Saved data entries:
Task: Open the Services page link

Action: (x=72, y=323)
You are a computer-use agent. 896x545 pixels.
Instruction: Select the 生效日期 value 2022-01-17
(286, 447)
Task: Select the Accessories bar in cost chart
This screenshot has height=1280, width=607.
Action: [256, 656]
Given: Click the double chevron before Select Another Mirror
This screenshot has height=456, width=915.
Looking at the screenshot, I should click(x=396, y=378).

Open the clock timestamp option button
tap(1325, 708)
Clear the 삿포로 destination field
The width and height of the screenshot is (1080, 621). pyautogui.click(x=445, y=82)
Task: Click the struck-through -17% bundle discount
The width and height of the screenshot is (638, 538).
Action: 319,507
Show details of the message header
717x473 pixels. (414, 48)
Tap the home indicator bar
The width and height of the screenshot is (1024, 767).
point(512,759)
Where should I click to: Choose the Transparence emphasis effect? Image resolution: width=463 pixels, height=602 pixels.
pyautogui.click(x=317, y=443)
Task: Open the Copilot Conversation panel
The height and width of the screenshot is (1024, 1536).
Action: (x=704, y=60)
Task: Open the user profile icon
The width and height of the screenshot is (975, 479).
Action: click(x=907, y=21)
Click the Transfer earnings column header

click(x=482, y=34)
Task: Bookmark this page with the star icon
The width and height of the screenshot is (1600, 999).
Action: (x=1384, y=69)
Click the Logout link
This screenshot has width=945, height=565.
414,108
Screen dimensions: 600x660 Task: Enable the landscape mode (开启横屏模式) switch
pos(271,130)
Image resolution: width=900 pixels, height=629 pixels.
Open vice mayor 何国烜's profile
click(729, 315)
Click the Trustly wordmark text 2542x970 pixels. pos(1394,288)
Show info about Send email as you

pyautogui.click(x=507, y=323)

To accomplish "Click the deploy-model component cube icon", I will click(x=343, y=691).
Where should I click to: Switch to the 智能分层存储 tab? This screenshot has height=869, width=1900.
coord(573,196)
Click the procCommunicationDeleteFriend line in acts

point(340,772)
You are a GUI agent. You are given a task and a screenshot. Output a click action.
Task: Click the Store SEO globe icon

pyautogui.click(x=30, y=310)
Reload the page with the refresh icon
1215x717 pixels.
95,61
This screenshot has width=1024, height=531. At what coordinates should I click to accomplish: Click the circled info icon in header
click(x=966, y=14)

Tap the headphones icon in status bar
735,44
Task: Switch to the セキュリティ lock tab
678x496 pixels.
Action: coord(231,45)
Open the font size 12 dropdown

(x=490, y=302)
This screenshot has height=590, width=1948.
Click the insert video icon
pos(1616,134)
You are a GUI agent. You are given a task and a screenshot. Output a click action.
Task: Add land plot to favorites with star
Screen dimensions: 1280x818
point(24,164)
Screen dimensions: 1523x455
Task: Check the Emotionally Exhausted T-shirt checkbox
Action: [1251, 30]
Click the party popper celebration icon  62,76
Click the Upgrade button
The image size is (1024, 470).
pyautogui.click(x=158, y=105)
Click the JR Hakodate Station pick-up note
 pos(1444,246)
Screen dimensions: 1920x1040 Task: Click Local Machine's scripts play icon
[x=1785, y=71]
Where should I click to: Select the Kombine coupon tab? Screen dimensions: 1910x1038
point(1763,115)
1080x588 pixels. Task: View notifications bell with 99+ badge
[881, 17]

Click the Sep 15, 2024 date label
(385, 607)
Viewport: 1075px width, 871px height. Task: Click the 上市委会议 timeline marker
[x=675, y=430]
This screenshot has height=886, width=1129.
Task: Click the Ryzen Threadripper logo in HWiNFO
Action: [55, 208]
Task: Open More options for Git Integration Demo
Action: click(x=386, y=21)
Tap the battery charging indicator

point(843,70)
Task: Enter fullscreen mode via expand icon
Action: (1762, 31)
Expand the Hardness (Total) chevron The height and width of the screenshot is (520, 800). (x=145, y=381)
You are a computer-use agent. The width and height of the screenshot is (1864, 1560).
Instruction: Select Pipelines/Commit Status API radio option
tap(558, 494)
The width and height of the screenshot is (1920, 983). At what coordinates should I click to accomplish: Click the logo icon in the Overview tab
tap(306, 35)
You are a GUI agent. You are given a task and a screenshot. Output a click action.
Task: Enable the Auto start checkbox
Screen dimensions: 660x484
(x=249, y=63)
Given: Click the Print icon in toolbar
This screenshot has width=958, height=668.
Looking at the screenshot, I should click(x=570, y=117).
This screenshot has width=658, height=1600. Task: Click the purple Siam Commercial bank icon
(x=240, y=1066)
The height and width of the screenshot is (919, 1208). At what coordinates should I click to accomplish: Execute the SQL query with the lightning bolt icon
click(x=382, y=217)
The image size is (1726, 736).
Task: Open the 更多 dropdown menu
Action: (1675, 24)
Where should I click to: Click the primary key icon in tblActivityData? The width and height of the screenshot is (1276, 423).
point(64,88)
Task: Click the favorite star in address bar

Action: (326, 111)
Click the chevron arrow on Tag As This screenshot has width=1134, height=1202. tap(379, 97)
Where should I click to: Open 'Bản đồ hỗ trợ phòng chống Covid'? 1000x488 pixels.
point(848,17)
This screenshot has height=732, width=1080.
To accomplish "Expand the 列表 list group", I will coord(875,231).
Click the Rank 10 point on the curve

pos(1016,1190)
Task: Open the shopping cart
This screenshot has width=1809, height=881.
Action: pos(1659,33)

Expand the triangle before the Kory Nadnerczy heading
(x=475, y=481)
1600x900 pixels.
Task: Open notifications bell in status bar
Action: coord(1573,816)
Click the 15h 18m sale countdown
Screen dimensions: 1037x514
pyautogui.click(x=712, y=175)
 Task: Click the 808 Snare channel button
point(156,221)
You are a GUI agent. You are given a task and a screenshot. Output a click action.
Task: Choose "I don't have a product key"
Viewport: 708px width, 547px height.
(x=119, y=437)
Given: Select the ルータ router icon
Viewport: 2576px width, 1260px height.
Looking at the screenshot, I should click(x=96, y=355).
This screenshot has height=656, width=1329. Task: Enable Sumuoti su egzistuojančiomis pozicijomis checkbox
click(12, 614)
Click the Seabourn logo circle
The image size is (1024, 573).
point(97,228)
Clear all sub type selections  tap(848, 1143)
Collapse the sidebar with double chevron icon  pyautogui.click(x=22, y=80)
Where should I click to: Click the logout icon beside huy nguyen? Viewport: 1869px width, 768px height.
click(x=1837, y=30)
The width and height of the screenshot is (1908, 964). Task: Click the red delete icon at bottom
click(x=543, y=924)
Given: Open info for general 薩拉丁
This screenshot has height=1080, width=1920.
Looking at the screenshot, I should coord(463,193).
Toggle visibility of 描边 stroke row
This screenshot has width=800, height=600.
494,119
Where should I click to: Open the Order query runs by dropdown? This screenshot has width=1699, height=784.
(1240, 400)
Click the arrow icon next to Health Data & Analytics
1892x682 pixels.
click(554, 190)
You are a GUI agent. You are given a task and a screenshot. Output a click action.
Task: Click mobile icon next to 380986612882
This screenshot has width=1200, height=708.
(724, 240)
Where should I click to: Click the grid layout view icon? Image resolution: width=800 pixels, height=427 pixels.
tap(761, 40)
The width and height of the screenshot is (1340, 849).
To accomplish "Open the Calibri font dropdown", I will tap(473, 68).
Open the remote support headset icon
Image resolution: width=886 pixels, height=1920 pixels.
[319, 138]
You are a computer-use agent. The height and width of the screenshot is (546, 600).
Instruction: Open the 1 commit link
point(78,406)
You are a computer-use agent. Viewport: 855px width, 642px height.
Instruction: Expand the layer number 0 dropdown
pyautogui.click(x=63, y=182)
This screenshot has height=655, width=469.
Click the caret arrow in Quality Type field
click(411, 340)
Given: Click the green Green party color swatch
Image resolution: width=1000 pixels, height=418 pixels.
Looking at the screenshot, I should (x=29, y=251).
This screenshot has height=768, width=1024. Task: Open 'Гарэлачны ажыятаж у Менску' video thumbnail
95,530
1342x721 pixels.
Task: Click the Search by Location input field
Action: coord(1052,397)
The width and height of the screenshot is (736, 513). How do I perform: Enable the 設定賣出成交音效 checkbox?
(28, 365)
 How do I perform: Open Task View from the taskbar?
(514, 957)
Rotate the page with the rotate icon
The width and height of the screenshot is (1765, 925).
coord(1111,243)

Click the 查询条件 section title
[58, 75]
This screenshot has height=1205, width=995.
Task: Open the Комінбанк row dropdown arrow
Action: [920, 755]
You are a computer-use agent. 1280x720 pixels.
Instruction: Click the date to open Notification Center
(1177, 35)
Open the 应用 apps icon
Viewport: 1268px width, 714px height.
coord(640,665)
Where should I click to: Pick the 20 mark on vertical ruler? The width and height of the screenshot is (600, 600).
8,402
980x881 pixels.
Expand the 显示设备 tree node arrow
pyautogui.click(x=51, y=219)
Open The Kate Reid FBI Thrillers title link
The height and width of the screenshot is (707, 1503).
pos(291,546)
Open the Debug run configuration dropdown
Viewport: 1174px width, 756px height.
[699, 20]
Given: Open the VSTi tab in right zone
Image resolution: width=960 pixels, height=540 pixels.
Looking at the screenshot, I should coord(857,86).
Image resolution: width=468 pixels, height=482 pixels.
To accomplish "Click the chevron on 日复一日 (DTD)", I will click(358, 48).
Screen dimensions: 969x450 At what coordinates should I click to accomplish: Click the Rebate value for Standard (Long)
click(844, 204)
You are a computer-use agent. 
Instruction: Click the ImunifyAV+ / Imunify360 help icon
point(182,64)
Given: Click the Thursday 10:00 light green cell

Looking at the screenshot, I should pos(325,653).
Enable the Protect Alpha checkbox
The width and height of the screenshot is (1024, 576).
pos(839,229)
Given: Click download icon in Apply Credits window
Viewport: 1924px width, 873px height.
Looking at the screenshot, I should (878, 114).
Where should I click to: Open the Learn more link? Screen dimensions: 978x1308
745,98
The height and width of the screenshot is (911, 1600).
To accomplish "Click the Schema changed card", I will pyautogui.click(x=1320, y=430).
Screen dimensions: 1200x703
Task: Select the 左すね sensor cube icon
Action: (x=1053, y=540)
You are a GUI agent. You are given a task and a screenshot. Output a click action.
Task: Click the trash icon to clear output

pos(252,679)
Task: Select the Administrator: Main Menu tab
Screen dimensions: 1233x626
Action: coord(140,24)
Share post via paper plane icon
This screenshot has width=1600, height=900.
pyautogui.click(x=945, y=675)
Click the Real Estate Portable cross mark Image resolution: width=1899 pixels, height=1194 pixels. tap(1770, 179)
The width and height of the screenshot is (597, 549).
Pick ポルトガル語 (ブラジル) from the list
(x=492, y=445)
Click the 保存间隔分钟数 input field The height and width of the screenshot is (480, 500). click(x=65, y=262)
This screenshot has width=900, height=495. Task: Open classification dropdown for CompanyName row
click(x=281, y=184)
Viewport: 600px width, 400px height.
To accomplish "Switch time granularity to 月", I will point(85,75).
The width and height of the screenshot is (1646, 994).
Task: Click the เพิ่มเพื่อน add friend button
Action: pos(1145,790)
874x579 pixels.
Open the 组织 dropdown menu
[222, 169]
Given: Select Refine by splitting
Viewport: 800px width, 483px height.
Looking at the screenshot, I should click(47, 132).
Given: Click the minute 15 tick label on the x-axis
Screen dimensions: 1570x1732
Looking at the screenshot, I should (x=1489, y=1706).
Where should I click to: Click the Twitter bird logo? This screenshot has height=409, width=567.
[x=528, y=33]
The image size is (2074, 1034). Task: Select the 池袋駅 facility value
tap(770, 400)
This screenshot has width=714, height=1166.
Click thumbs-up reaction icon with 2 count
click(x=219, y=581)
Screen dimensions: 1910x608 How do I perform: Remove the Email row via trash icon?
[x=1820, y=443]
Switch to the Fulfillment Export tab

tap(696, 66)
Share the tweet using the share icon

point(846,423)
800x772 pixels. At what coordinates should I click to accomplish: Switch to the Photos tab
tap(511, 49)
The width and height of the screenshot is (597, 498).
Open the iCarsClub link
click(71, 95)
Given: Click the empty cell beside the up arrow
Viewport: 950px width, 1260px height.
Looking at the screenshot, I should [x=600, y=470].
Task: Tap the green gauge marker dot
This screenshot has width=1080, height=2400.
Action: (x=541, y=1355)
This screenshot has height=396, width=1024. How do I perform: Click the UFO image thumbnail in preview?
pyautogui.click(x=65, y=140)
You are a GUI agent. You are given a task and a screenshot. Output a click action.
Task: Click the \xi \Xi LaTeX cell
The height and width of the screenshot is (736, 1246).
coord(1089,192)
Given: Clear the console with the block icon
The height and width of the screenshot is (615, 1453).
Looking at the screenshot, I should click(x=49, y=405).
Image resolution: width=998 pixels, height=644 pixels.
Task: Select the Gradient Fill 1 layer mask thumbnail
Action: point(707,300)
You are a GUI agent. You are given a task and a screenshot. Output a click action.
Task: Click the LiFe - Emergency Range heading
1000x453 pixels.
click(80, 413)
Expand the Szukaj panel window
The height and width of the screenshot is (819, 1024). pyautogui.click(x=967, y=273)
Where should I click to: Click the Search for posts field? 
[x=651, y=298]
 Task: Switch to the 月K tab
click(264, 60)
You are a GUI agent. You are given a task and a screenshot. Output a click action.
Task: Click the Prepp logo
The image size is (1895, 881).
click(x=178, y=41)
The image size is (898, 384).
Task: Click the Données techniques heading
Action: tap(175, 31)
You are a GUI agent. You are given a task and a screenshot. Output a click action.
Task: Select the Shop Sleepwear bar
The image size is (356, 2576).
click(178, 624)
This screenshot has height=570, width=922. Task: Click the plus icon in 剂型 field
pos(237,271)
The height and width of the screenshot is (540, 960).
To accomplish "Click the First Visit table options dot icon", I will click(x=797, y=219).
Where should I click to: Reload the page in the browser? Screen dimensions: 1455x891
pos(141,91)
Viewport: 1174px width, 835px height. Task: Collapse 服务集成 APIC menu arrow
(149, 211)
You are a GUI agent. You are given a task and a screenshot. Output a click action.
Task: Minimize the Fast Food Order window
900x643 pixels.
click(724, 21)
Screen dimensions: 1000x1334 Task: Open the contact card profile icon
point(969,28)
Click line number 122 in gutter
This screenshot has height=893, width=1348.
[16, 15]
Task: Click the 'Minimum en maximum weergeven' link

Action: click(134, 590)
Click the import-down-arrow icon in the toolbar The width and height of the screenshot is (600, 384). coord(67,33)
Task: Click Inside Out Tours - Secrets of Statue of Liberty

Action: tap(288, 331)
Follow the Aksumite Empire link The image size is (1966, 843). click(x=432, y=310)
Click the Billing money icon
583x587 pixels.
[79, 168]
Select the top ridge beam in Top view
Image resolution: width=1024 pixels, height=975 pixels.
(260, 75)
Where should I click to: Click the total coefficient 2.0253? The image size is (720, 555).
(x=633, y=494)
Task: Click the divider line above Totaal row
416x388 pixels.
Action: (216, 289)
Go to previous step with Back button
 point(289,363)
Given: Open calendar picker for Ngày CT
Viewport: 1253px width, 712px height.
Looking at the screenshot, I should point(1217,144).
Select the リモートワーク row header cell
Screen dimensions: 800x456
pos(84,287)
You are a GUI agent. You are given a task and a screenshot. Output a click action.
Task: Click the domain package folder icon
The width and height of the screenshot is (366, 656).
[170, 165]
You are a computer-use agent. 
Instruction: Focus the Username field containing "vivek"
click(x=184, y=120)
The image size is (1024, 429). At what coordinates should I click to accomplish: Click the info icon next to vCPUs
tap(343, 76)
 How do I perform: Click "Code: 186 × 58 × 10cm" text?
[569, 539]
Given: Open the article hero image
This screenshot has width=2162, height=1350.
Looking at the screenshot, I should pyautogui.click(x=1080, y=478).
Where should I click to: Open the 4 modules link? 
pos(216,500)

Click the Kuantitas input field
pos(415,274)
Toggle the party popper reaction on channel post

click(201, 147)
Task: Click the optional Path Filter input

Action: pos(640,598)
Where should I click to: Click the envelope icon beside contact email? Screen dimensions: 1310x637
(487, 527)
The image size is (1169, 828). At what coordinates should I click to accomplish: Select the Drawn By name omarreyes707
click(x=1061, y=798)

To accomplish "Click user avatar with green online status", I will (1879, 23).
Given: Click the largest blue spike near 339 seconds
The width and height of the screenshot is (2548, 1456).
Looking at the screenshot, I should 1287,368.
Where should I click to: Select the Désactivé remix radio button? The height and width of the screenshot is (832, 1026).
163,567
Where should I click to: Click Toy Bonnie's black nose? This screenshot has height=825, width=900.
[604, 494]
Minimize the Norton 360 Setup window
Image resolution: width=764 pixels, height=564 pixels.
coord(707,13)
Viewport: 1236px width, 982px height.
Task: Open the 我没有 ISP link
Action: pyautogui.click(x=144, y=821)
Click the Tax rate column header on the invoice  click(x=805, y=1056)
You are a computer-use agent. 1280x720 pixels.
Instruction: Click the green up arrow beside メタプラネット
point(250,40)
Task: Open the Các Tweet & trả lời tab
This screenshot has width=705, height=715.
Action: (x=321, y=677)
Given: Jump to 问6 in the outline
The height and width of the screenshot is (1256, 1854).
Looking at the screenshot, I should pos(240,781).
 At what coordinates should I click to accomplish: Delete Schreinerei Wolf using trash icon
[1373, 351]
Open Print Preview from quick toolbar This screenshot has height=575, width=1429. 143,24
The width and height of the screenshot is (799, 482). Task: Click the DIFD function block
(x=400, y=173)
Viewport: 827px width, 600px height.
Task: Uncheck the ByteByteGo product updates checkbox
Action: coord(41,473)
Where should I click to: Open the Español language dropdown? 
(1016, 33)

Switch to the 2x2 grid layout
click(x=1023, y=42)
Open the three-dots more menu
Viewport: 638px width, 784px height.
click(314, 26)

§ **Exercise directions**:
Whenever a line includes the word "Print", pull it out of the entries.

§ **Response area**:
Given: Click the Print icon in toolbar
Open Print Preview from quick toolbar This screenshot has height=575, width=1429. 143,24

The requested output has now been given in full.